[Given data]:

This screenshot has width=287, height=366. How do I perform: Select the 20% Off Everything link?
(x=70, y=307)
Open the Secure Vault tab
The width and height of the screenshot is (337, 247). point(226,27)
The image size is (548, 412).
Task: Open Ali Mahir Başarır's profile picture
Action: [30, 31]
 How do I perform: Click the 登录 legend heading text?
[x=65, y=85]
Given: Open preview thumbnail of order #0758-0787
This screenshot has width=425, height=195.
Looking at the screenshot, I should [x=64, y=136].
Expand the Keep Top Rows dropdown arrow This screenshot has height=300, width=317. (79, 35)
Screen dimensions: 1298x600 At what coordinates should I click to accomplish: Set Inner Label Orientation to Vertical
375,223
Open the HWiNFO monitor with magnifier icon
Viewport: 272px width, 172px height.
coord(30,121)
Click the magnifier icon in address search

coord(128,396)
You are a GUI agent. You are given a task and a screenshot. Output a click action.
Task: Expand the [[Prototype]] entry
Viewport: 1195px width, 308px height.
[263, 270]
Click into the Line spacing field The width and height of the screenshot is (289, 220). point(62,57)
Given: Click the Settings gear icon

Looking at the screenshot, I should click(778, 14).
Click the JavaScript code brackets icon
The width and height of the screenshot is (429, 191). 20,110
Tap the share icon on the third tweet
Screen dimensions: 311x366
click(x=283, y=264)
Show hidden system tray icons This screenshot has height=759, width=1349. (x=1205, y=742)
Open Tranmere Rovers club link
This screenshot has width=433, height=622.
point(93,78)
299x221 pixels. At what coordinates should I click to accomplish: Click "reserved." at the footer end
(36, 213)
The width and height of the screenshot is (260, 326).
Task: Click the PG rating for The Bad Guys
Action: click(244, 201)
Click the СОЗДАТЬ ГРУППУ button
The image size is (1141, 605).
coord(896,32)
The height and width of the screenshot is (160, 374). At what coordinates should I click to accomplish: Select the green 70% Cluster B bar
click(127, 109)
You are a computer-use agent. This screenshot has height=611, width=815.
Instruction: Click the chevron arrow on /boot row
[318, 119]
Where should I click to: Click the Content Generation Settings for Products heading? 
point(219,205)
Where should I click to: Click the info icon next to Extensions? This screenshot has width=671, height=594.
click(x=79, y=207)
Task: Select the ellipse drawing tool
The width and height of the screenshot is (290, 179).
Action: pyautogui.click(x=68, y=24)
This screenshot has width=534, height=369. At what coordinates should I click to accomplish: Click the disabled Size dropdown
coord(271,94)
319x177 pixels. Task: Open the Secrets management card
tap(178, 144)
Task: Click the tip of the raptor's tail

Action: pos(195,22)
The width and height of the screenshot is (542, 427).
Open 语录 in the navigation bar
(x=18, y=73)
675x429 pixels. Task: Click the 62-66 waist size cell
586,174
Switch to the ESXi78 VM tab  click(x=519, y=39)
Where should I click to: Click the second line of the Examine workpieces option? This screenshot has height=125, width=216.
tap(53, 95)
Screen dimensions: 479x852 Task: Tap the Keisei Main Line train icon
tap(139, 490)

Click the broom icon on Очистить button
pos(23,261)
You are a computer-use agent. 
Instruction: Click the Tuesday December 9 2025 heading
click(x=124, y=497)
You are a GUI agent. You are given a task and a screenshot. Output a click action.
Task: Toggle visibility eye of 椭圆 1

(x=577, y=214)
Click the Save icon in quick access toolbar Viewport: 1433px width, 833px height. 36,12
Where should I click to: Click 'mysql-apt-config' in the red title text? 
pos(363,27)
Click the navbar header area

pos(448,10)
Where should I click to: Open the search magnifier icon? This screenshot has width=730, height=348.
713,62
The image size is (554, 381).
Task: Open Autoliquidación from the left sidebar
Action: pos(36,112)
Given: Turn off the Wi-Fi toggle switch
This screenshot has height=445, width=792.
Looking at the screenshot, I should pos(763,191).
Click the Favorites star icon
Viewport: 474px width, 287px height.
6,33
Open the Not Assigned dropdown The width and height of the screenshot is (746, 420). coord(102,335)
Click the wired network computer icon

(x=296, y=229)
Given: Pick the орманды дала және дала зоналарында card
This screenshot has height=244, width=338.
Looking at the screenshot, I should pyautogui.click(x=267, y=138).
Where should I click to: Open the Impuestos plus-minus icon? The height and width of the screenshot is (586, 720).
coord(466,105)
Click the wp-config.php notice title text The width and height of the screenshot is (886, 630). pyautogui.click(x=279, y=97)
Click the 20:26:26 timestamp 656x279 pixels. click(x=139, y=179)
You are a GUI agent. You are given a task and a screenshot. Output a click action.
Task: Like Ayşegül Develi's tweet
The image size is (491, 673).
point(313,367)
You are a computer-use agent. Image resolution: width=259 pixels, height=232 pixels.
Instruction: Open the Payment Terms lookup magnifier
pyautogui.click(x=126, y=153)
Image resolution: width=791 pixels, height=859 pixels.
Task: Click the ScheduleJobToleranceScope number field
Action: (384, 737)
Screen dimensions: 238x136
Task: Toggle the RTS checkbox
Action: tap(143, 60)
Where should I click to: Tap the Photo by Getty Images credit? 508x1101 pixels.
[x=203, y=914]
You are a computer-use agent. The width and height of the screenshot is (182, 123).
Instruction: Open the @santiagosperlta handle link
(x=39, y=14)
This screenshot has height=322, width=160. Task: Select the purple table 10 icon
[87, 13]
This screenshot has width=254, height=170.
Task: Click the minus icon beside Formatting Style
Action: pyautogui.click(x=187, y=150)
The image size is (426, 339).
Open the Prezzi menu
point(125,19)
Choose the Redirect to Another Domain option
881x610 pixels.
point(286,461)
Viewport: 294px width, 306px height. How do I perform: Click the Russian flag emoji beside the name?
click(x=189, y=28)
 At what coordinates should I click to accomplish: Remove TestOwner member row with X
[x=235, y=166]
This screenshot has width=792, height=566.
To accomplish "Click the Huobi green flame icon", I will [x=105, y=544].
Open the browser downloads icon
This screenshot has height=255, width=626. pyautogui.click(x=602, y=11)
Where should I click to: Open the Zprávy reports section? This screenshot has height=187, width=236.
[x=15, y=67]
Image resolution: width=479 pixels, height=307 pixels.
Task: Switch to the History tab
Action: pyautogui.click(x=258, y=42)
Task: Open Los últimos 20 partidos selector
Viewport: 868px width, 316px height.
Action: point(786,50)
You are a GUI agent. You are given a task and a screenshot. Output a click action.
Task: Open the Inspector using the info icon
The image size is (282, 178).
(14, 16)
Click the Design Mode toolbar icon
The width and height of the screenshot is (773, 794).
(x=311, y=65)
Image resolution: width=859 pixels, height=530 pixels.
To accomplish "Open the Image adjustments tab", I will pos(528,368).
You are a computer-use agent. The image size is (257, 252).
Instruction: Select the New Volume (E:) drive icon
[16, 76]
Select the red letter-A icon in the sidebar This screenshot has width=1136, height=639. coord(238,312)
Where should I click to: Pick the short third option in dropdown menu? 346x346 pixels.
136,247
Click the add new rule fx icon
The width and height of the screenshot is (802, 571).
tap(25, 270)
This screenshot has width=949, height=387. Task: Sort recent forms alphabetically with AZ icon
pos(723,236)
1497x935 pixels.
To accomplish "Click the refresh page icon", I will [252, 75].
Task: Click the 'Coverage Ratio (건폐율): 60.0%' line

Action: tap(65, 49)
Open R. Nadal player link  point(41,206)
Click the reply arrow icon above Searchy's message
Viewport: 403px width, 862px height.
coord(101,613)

[What the task asks]:
The whole block of entries above should be repeated exactly.

[Reply to the task]:
This screenshot has width=287, height=366. How do I perform: Select the 20% Off Everything link?
(x=70, y=307)
Open the Secure Vault tab
The width and height of the screenshot is (337, 247). point(226,27)
The image size is (548, 412).
Task: Open Ali Mahir Başarır's profile picture
Action: [30, 31]
 How do I perform: Click the 登录 legend heading text?
[x=65, y=85]
Given: Open preview thumbnail of order #0758-0787
This screenshot has width=425, height=195.
Looking at the screenshot, I should [x=64, y=136].
Expand the Keep Top Rows dropdown arrow This screenshot has height=300, width=317. (79, 35)
Screen dimensions: 1298x600 At what coordinates should I click to accomplish: Set Inner Label Orientation to Vertical
375,223
Open the HWiNFO monitor with magnifier icon
Viewport: 272px width, 172px height.
coord(30,121)
Click the magnifier icon in address search

coord(128,396)
You are a GUI agent. You are given a task and a screenshot. Output a click action.
Task: Expand the [[Prototype]] entry
Viewport: 1195px width, 308px height.
[263, 270]
Click into the Line spacing field The width and height of the screenshot is (289, 220). point(62,57)
Given: Click the Settings gear icon

Looking at the screenshot, I should click(778, 14).
Click the JavaScript code brackets icon
The width and height of the screenshot is (429, 191). 20,110
Tap the share icon on the third tweet
Screen dimensions: 311x366
click(x=283, y=264)
Show hidden system tray icons This screenshot has height=759, width=1349. (x=1205, y=742)
Open Tranmere Rovers club link
This screenshot has width=433, height=622.
point(93,78)
299x221 pixels. At what coordinates should I click to accomplish: Click "reserved." at the footer end
(36, 213)
The width and height of the screenshot is (260, 326).
Task: Click the PG rating for The Bad Guys
Action: click(244, 201)
Click the СОЗДАТЬ ГРУППУ button
The image size is (1141, 605).
coord(896,32)
The height and width of the screenshot is (160, 374). At what coordinates should I click to accomplish: Select the green 70% Cluster B bar
click(127, 109)
You are a computer-use agent. This screenshot has height=611, width=815.
Instruction: Click the chevron arrow on /boot row
[318, 119]
Where should I click to: Click the Content Generation Settings for Products heading? 
point(219,205)
Where should I click to: Click the info icon next to Extensions? This screenshot has width=671, height=594.
click(x=79, y=207)
Task: Select the ellipse drawing tool
The width and height of the screenshot is (290, 179).
Action: pyautogui.click(x=68, y=24)
This screenshot has width=534, height=369. At what coordinates should I click to accomplish: Click the disabled Size dropdown
coord(271,94)
319x177 pixels. Task: Open the Secrets management card
tap(178, 144)
Task: Click the tip of the raptor's tail

Action: pos(195,22)
The width and height of the screenshot is (542, 427).
Open 语录 in the navigation bar
(x=18, y=73)
675x429 pixels. Task: Click the 62-66 waist size cell
586,174
Switch to the ESXi78 VM tab  click(x=519, y=39)
Where should I click to: Click the second line of the Examine workpieces option? This screenshot has height=125, width=216.
tap(53, 95)
Screen dimensions: 479x852 Task: Tap the Keisei Main Line train icon
tap(139, 490)

Click the broom icon on Очистить button
pos(23,261)
You are a computer-use agent. 
Instruction: Click the Tuesday December 9 2025 heading
click(x=124, y=497)
You are a GUI agent. You are given a task and a screenshot. Output a click action.
Task: Toggle visibility eye of 椭圆 1

(x=577, y=214)
Click the Save icon in quick access toolbar Viewport: 1433px width, 833px height. 36,12
Where should I click to: Click 'mysql-apt-config' in the red title text? 
pos(363,27)
Click the navbar header area

pos(448,10)
Where should I click to: Open the search magnifier icon? This screenshot has width=730, height=348.
713,62
The image size is (554, 381).
Task: Open Autoliquidación from the left sidebar
Action: pos(36,112)
Given: Turn off the Wi-Fi toggle switch
This screenshot has height=445, width=792.
Looking at the screenshot, I should pos(763,191).
Click the Favorites star icon
Viewport: 474px width, 287px height.
6,33
Open the Not Assigned dropdown The width and height of the screenshot is (746, 420). coord(102,335)
Click the wired network computer icon

(x=296, y=229)
Given: Pick the орманды дала және дала зоналарында card
This screenshot has height=244, width=338.
Looking at the screenshot, I should pyautogui.click(x=267, y=138).
Where should I click to: Open the Impuestos plus-minus icon? The height and width of the screenshot is (586, 720).
coord(466,105)
Click the wp-config.php notice title text The width and height of the screenshot is (886, 630). pyautogui.click(x=279, y=97)
Click the 20:26:26 timestamp 656x279 pixels. click(x=139, y=179)
You are a GUI agent. You are given a task and a screenshot. Output a click action.
Task: Like Ayşegül Develi's tweet
The image size is (491, 673).
point(313,367)
You are a computer-use agent. Image resolution: width=259 pixels, height=232 pixels.
Instruction: Open the Payment Terms lookup magnifier
pyautogui.click(x=126, y=153)
Image resolution: width=791 pixels, height=859 pixels.
Task: Click the ScheduleJobToleranceScope number field
Action: (384, 737)
Screen dimensions: 238x136
Task: Toggle the RTS checkbox
Action: tap(143, 60)
Where should I click to: Tap the Photo by Getty Images credit? 508x1101 pixels.
[x=203, y=914]
You are a computer-use agent. The width and height of the screenshot is (182, 123).
Instruction: Open the @santiagosperlta handle link
(x=39, y=14)
This screenshot has height=322, width=160. Task: Select the purple table 10 icon
[87, 13]
This screenshot has width=254, height=170.
Task: Click the minus icon beside Formatting Style
Action: pyautogui.click(x=187, y=150)
The image size is (426, 339).
Open the Prezzi menu
point(125,19)
Choose the Redirect to Another Domain option
881x610 pixels.
point(286,461)
Viewport: 294px width, 306px height. How do I perform: Click the Russian flag emoji beside the name?
click(x=189, y=28)
 At what coordinates should I click to accomplish: Remove TestOwner member row with X
[x=235, y=166]
This screenshot has width=792, height=566.
To accomplish "Click the Huobi green flame icon", I will [x=105, y=544].
Open the browser downloads icon
This screenshot has height=255, width=626. pyautogui.click(x=602, y=11)
Where should I click to: Open the Zprávy reports section? This screenshot has height=187, width=236.
[x=15, y=67]
Image resolution: width=479 pixels, height=307 pixels.
Task: Switch to the History tab
Action: pyautogui.click(x=258, y=42)
Task: Open Los últimos 20 partidos selector
Viewport: 868px width, 316px height.
Action: point(786,50)
You are a GUI agent. You are given a task and a screenshot. Output a click action.
Task: Open the Inspector using the info icon
The image size is (282, 178).
(14, 16)
Click the Design Mode toolbar icon
The width and height of the screenshot is (773, 794).
(x=311, y=65)
Image resolution: width=859 pixels, height=530 pixels.
To accomplish "Open the Image adjustments tab", I will pos(528,368).
You are a computer-use agent. The image size is (257, 252).
Instruction: Select the New Volume (E:) drive icon
[16, 76]
Select the red letter-A icon in the sidebar This screenshot has width=1136, height=639. coord(238,312)
Where should I click to: Pick the short third option in dropdown menu? 346x346 pixels.
136,247
Click the add new rule fx icon
The width and height of the screenshot is (802, 571).
tap(25, 270)
This screenshot has width=949, height=387. Task: Sort recent forms alphabetically with AZ icon
pos(723,236)
1497x935 pixels.
To accomplish "Click the refresh page icon", I will [252, 75].
Task: Click the 'Coverage Ratio (건폐율): 60.0%' line

Action: tap(65, 49)
Open R. Nadal player link  point(41,206)
Click the reply arrow icon above Searchy's message
Viewport: 403px width, 862px height.
coord(101,613)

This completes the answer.